Yinka Shonibare

Assignment on Art & Race for summer program “Art, Ethics & Social Changes” at University of the Arts London

Cheeky Little Astronomer (2013)

Cheeky Little Astronomer (2013)

These past couple of weeks have been marked by striking images broadcasted on all media channels: statues have been covered up, spray-painted, toppled, removed, dumped in a river. As questions around the future of statues linked to the imperialist and colonial history of Great Britain take over the public debate, one specific artwork at the Royal Academy of Arts appeared to be all the more relevant.

Built by using the same classical aesthetics as these aforementioned monuments, Cheeky Little Astronomer, by UK-based Nigerian artist Yinka Shonibare CBE, is a statue that one can interestingly read simultaneously as a commemoration and a condemnation of Britain’s imperialist past.

Influenced by the cross-cultural heritage of his past and his “hybrid” identity, Yinka Shonibare seeks to create a conversation about cultural identity and cultural exchange - not imposing a specific point of view on the public but rather exploring the complexities of the matter.

Yinka Shonibare shaped his artwork on an interplay between historical European and African visual symbols. All the details composing the art contribute in representing the intricate economic and racial interconnections between the dominant and colonized cultures of Europe and Africa, exposing the fusion of cultural identity and the hidden cultural history of things.
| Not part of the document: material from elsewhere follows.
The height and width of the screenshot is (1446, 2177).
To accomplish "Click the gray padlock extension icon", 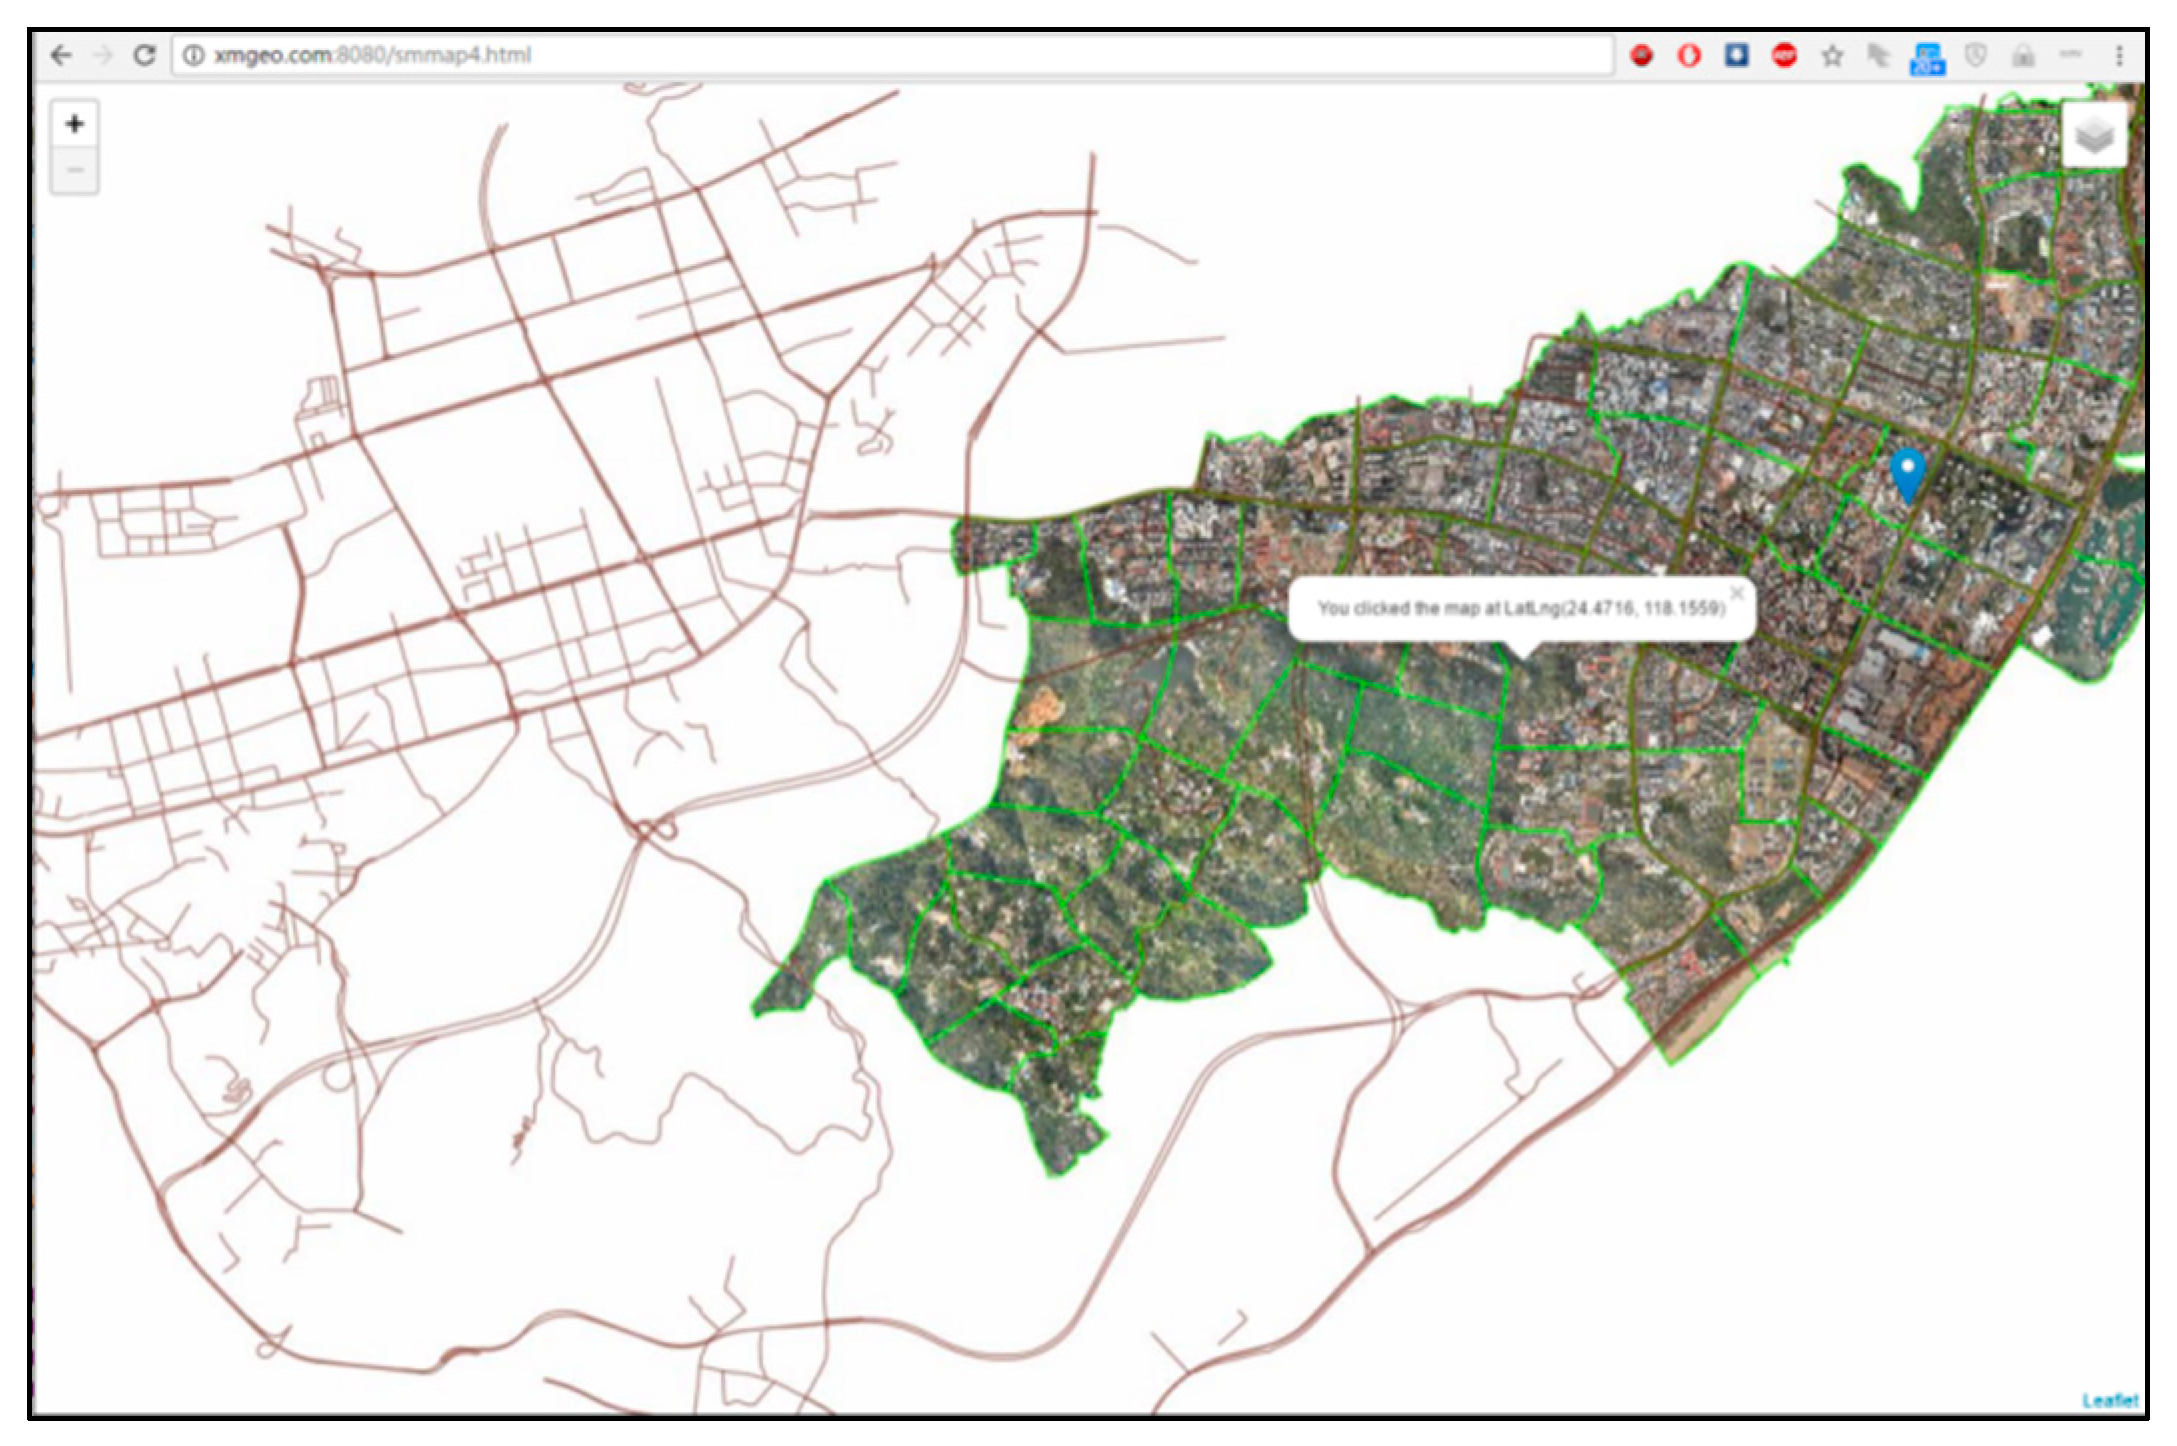I will 2023,56.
The combination of various references - the choice of a statue as an art medium and the presence of Victorian style objects both referring back to Western classics; the use of “batik”, largely recognized as an African symbol, for the clothing of the child; the globe taking the viewer back to something more inclusive and universal - altogether capture the essence of multiculturalism.

Through his work, Yinka Shonibare does not seem to state a clear position around the complex dialogue dealing with the politics of colonialism and post-colonialism but rather explores in a playful way what living in an emphatically global era entails.